Stored items from a collection
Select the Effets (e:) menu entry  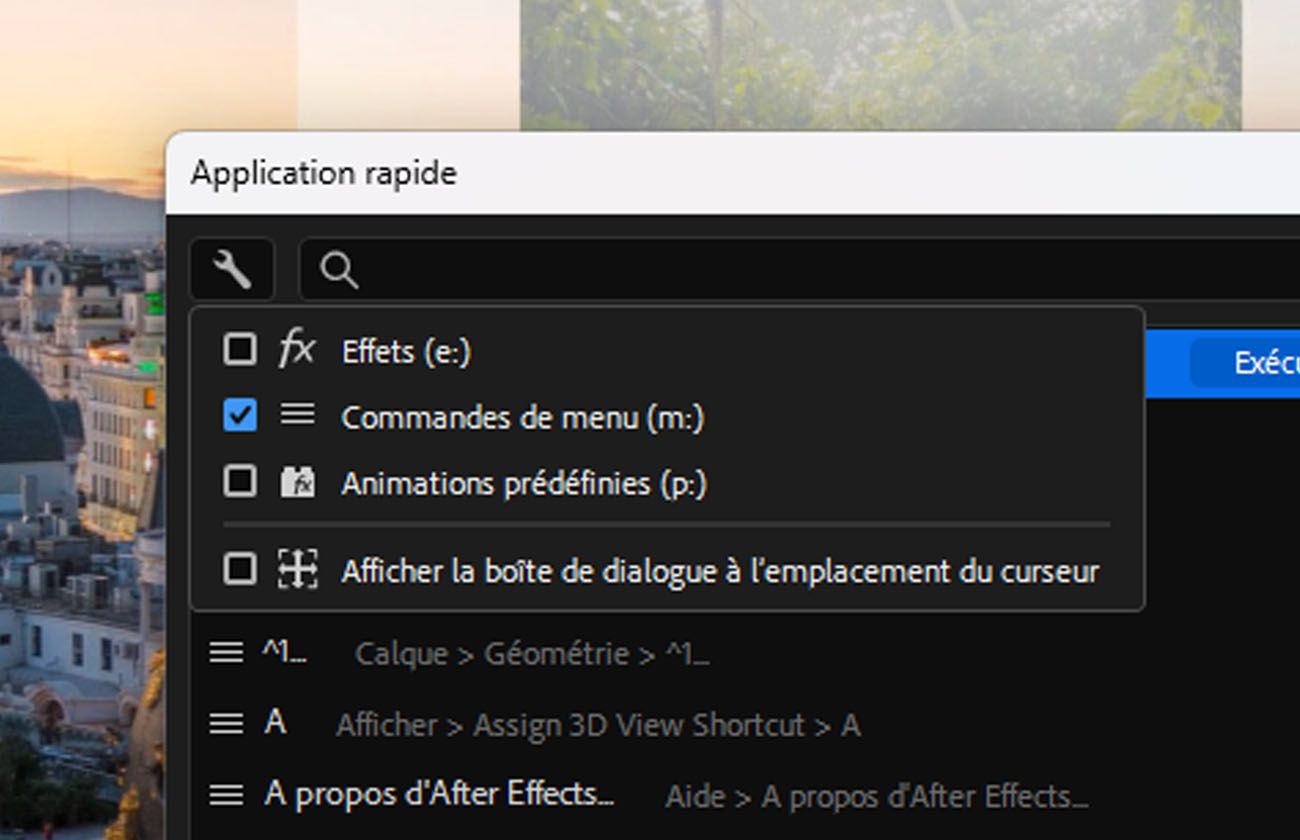[406, 352]
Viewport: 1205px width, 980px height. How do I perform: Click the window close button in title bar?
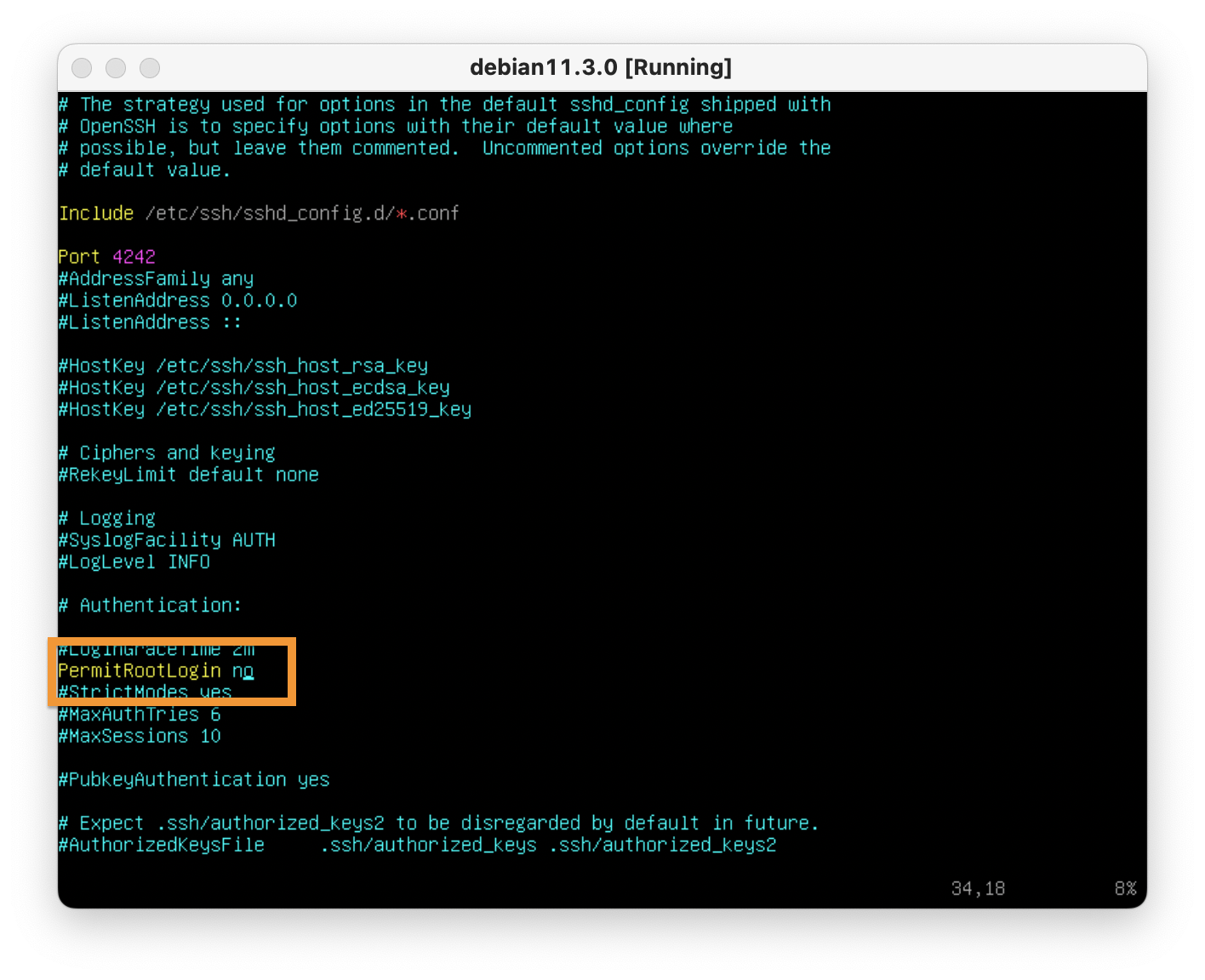click(x=82, y=68)
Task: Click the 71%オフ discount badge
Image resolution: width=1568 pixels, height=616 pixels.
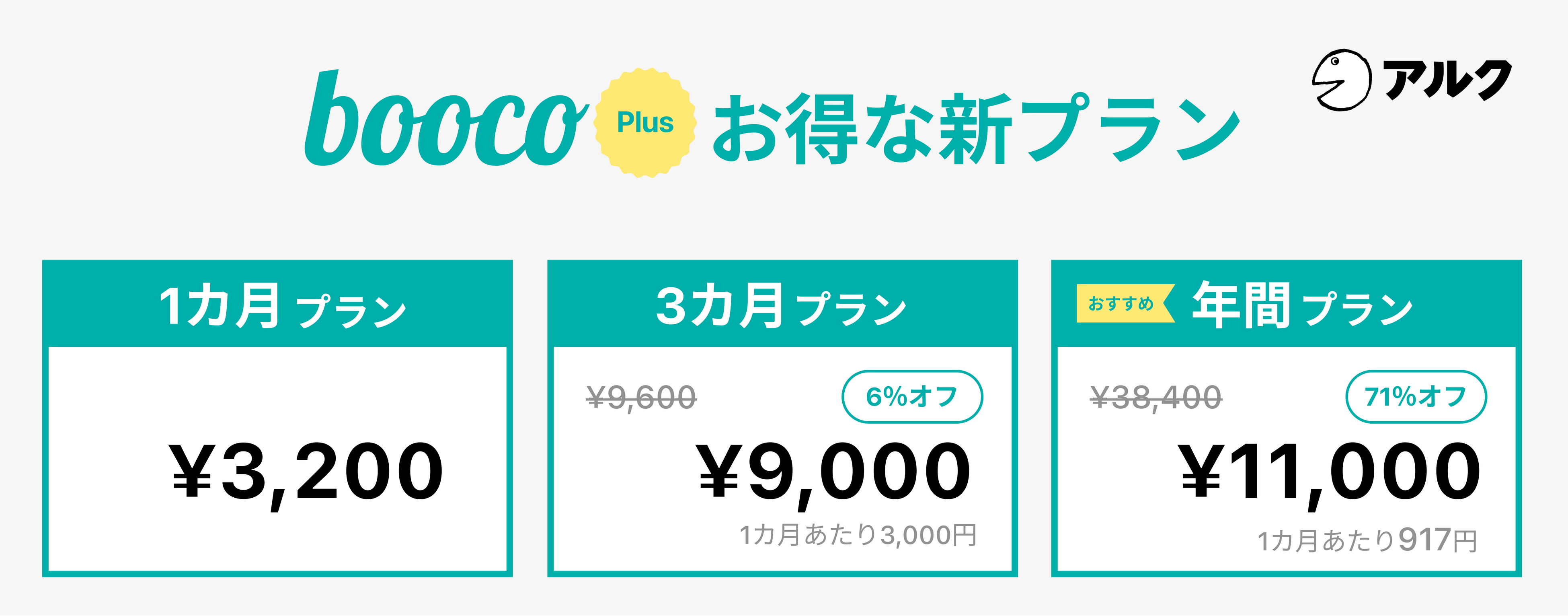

## [Task to complete]
Your output should consist solely of the lines from the line containing "Task: Click the 71%オフ discount badge" through the last line of the entries, verbatim, minus any pictures.

## [Reply]
Task: Click the 71%オフ discount badge
Image resolution: width=1568 pixels, height=616 pixels.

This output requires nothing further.